L’âme est-elle composée de matière et de forme ? (2)

DIFFICULTÉ: 1. Il semble que l'âme soit composée de matière et de forme. Car sa puissance se divise contrairement à l'acte. Or, toutes les choses qui sont en acte participent au premier acte qui est Dieu, et par suite de cette participation elles sont toutes bonnes, existantes et vivantes, comme le dit saint Denis (De div. nom. cap. 5). Donc tous les êtres qui sont en puissance participent à la puissance première. Mais la puissance première est la matière première. Par conséquent l'âme humaine étant sous certain rapport en puissance (ce qui est manifeste, puisque l'homme est quelquefois intelligent en puissance), il semble qu'elle participe à la matière première et que celle-ci fasse partie d'elle.

SOLUTION : 1. Il faut répondre au premier argument, que l'acte premier est le principe universel de tous les actes, parce qu'il est virtuellement infini, et qu'il possède en lui préalablement toutes choses, comme le dit saint Denis (loc. cit.). Tous les êtres participent de lui, non comme faisant partie de son essence, mais parce qu'ils en émanent et en procèdent.

### Consigne:
Recopiez le texte sur l'âme de "DIFFICULTÉ: 1. Il" à "fasse partie d'elle." en changeant "quelquefois" en "parfois".

### Matériel fourni:
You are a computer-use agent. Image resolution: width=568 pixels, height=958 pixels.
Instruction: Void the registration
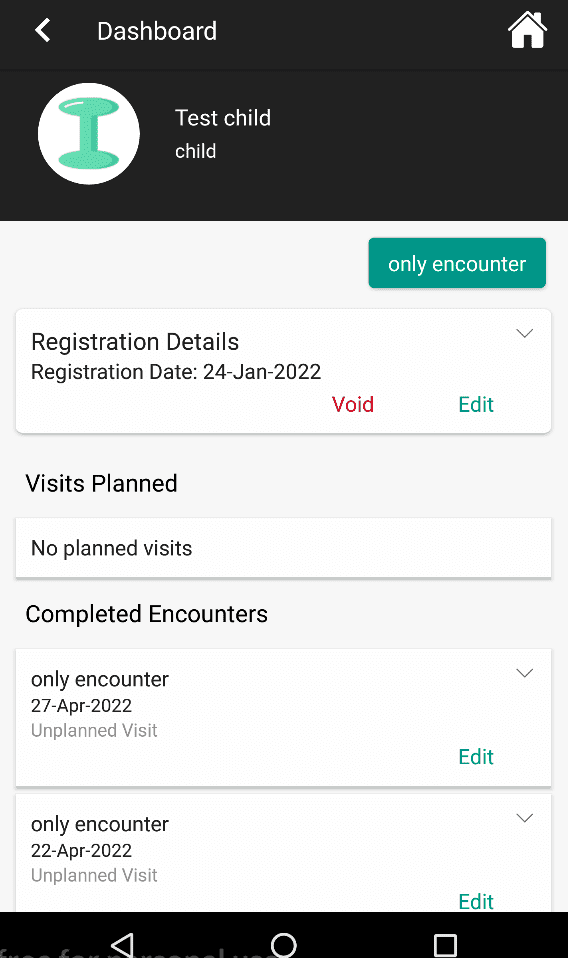pos(352,404)
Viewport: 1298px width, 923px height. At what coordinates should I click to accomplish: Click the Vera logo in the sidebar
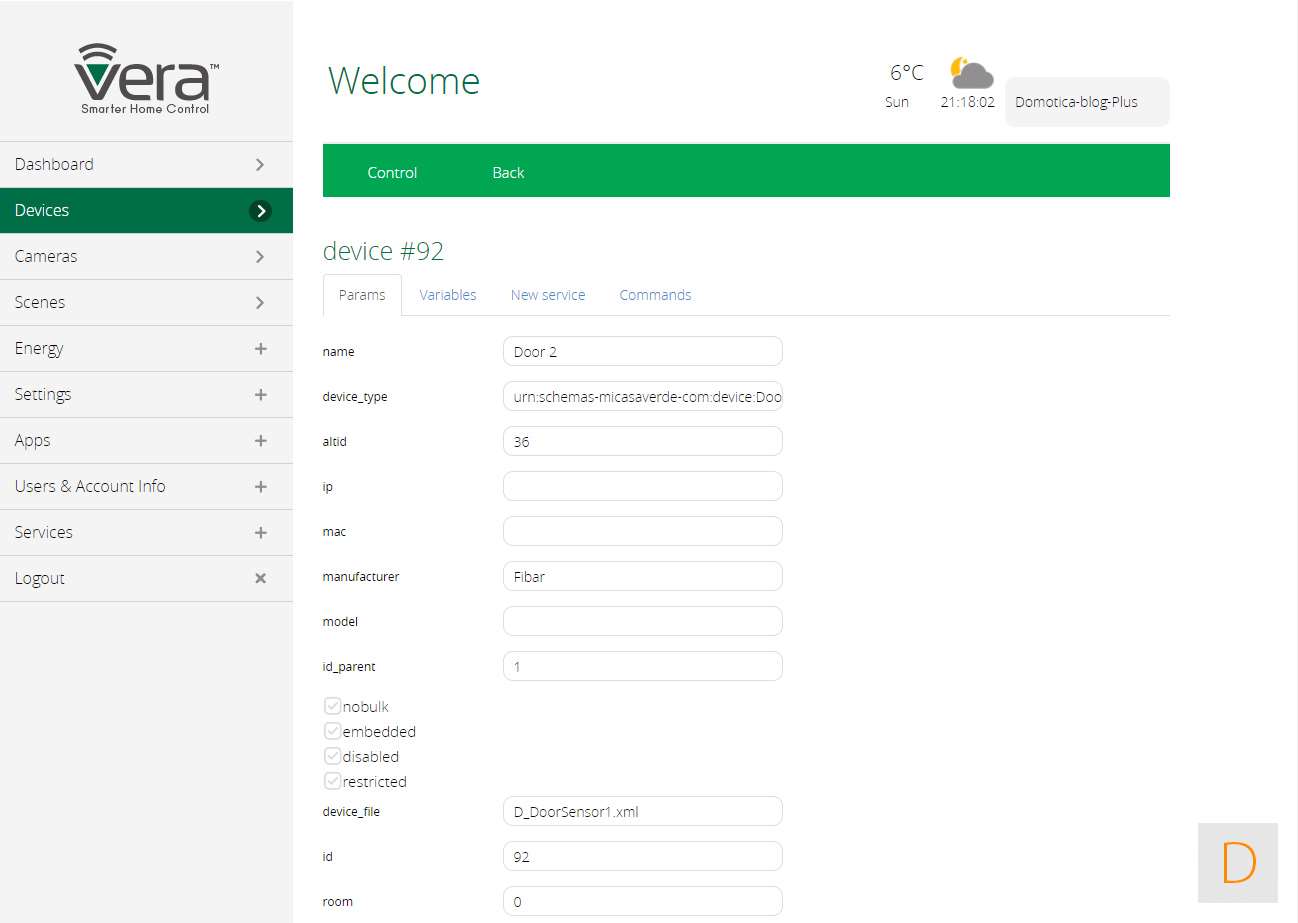click(x=146, y=79)
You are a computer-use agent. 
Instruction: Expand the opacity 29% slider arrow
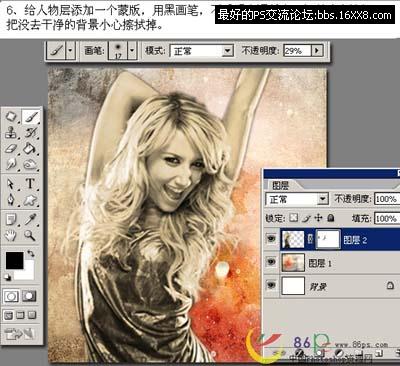317,51
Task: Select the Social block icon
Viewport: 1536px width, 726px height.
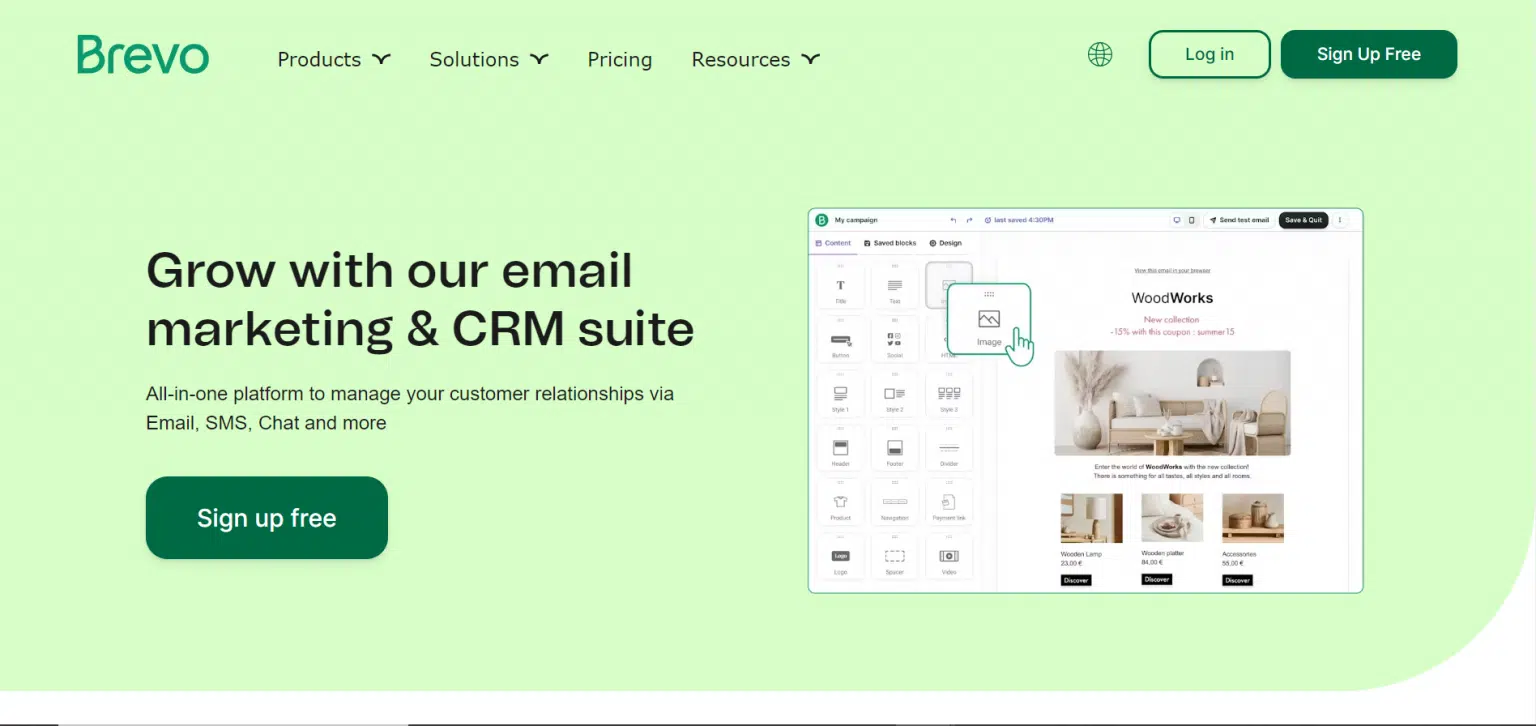Action: click(x=894, y=341)
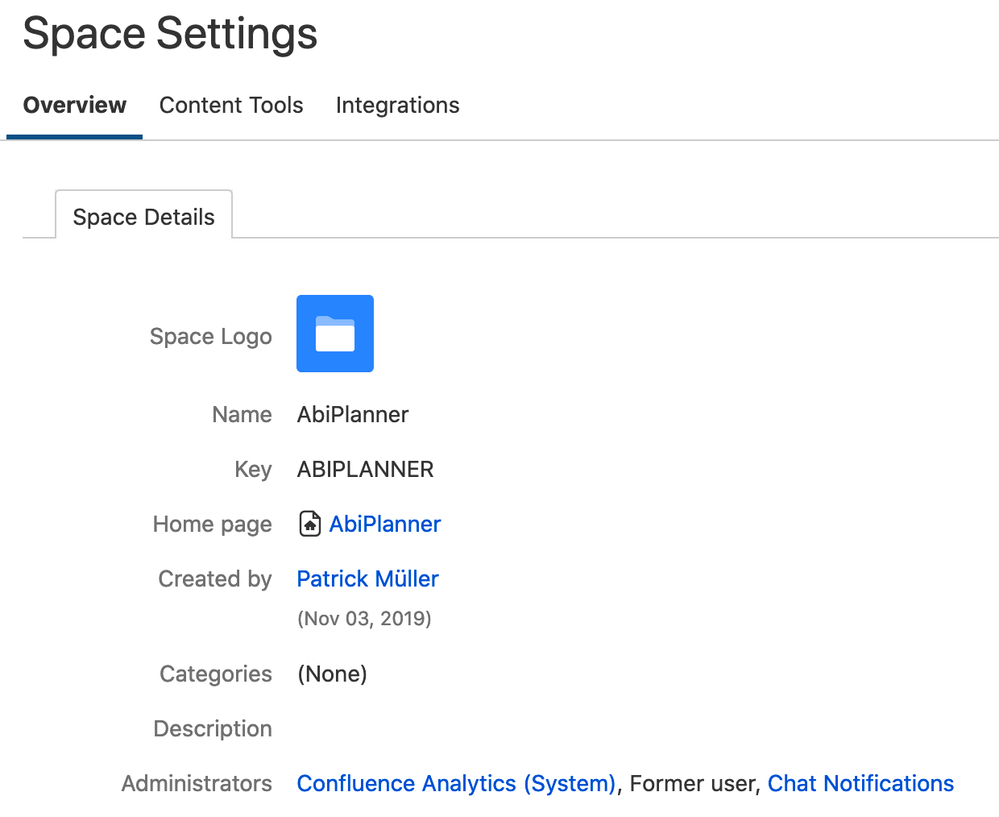Click the (None) categories value
999x817 pixels.
point(332,674)
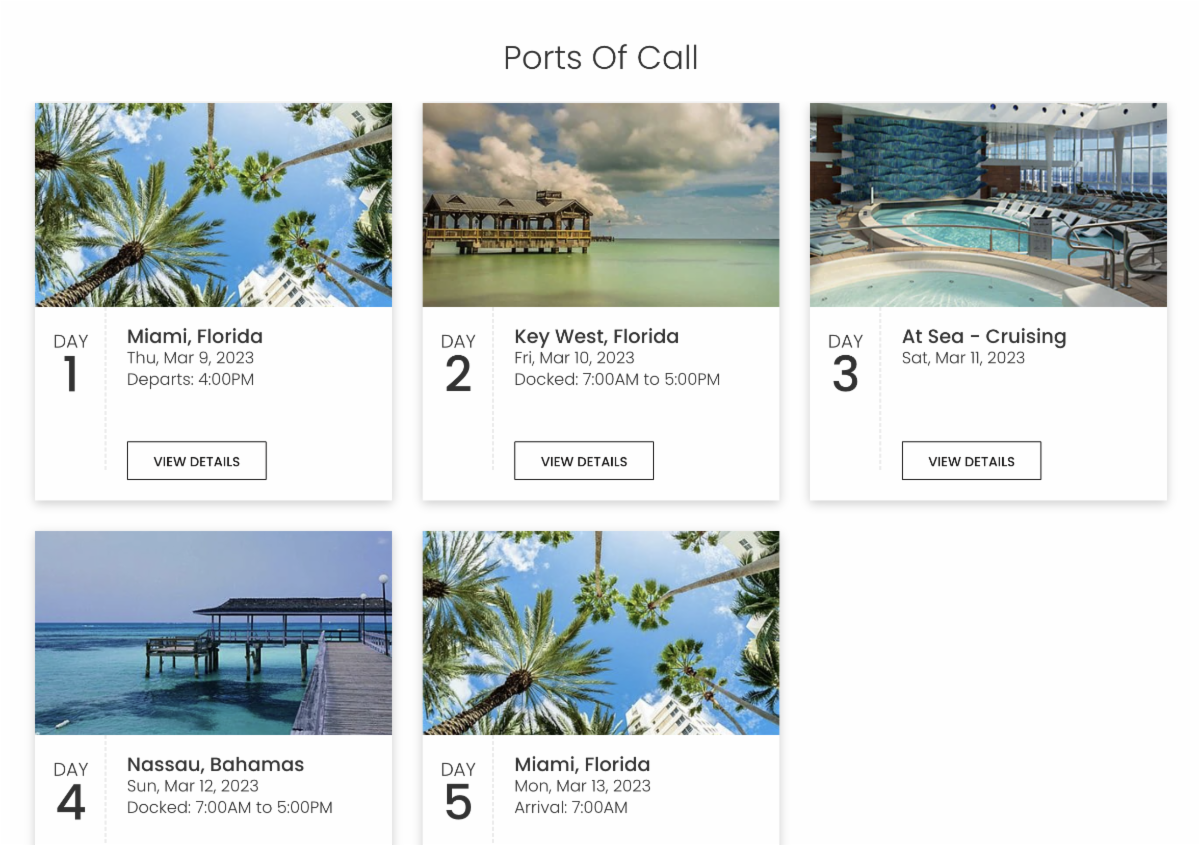The width and height of the screenshot is (1200, 845).
Task: Click the 'Ports Of Call' heading
Action: (600, 58)
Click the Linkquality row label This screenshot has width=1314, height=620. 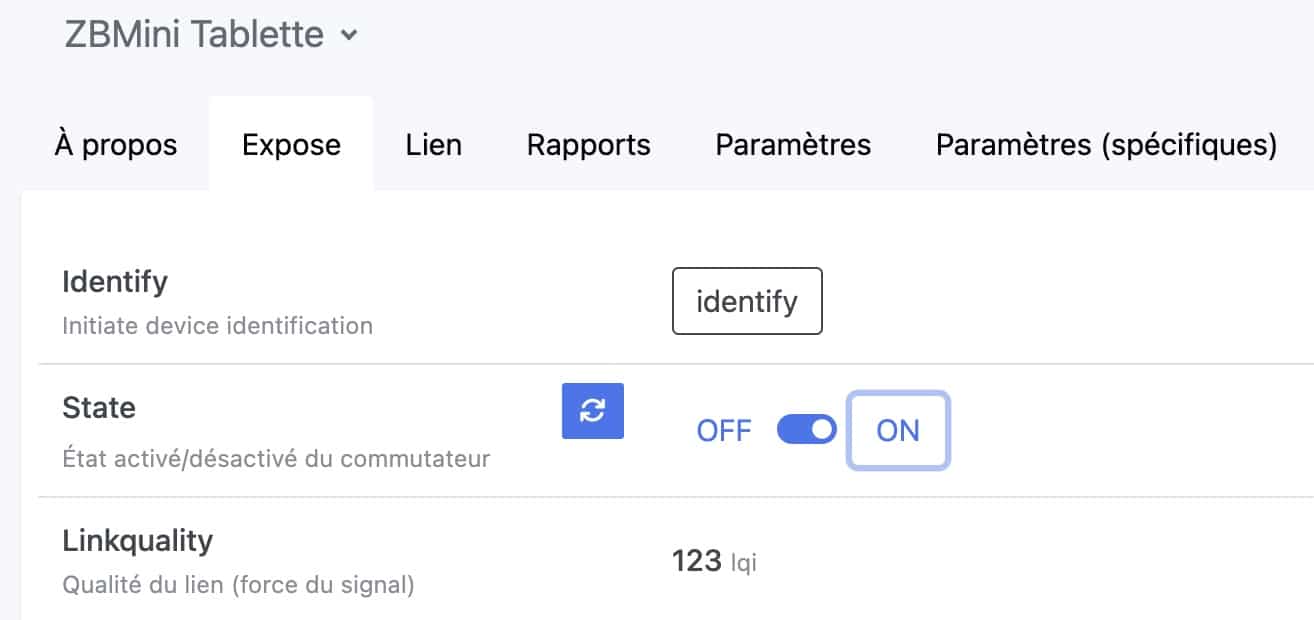[x=138, y=541]
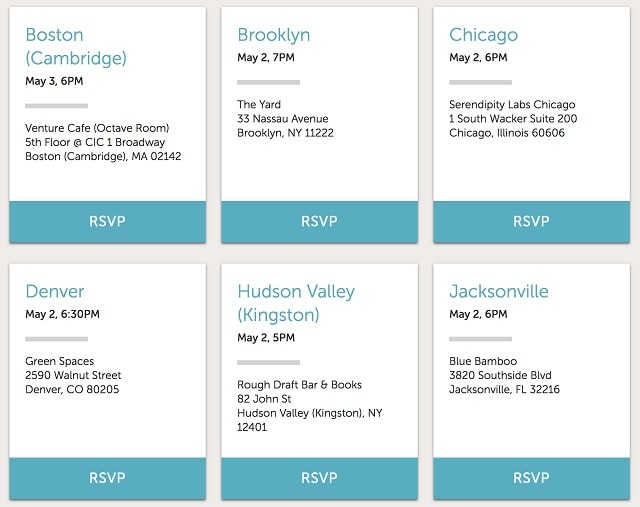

### Réponse attendue:
DIFFICULTÉ: 1. Il semble que l'âme soit composée de matière et de forme. Car sa puissance se divise contrairement à l'acte. Or, toutes les choses qui sont en acte participent au premier acte qui est Dieu, et par suite de cette participation elles sont toutes bonnes, existantes et vivantes, comme le dit saint Denis (De div. nom. cap. 5). Donc tous les êtres qui sont en puissance participent à la puissance première. Mais la puissance première est la matière première. Par conséquent l'âme humaine étant sous certain rapport en puissance (ce qui est manifeste, puisque l'homme est parfois intelligent en puissance), il semble qu'elle participe à la matière première et que celle-ci fasse partie d'elle.